» Record excerpts

>>>>>

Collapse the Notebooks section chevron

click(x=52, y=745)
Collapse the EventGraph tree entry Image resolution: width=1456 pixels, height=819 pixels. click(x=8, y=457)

<<<<<
>>>>>

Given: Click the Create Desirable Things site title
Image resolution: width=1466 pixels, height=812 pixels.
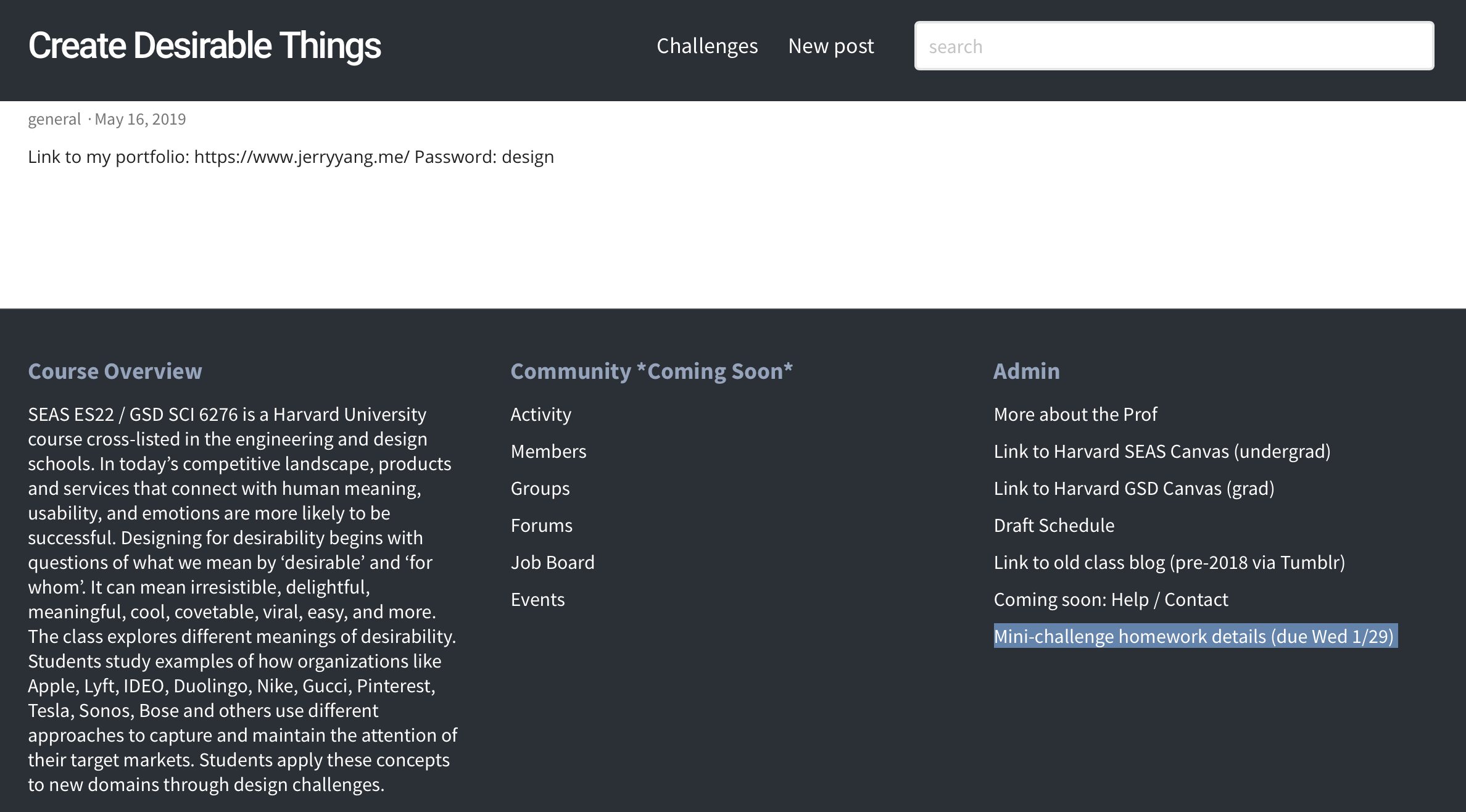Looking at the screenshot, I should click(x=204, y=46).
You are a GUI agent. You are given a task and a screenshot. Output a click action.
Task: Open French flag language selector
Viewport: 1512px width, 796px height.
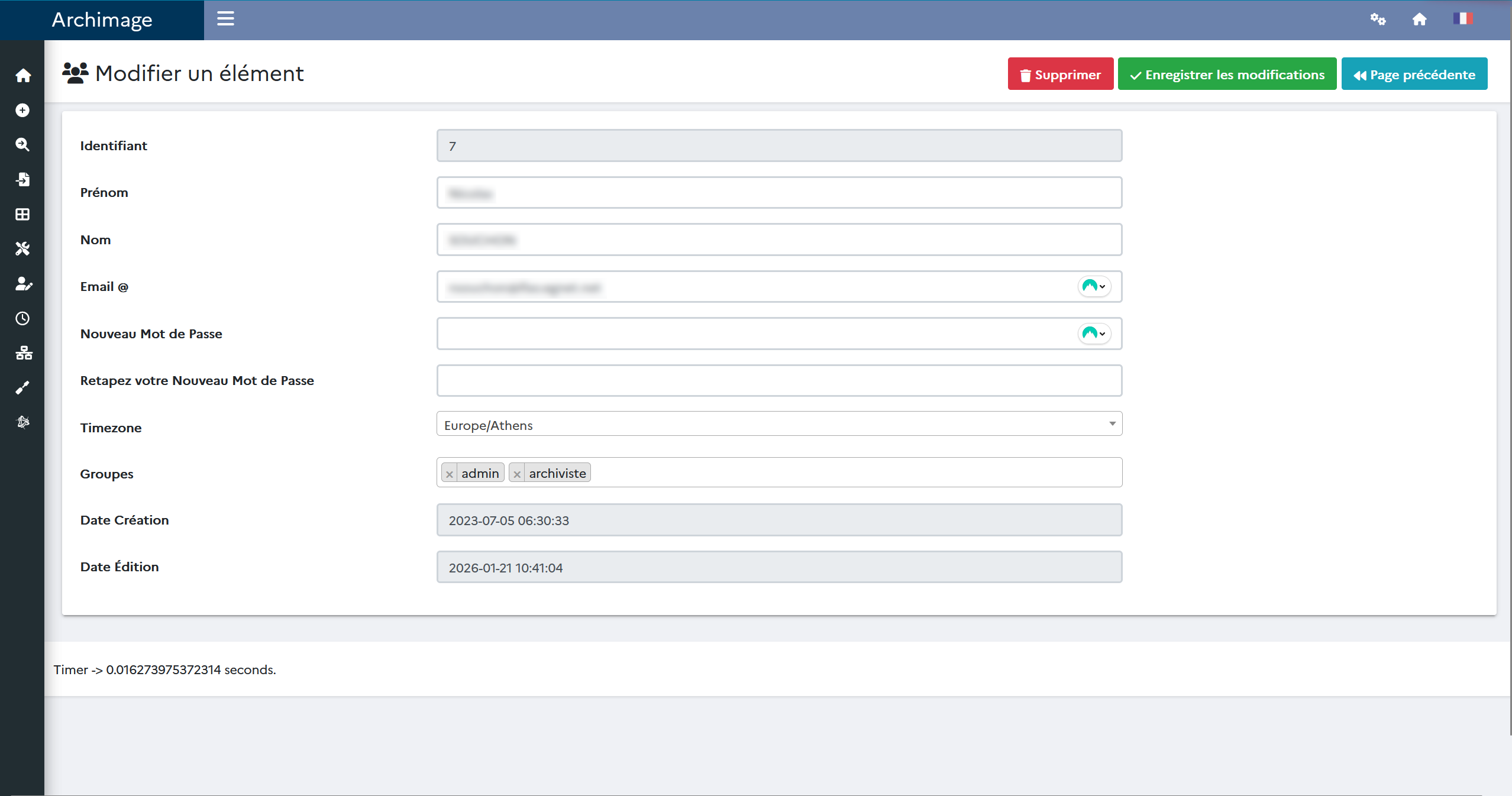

<<<<<
>>>>>

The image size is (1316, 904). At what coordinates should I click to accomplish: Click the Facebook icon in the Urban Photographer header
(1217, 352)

<<<<<

» Exercise
Working from the material above, retype exactly the lines from the one with "Task: Open French flag language selector" through the one with "Viewport: 1512px width, 796px height.", both included, and only those lines.

» Exercise answer
Task: Open French flag language selector
Viewport: 1512px width, 796px height.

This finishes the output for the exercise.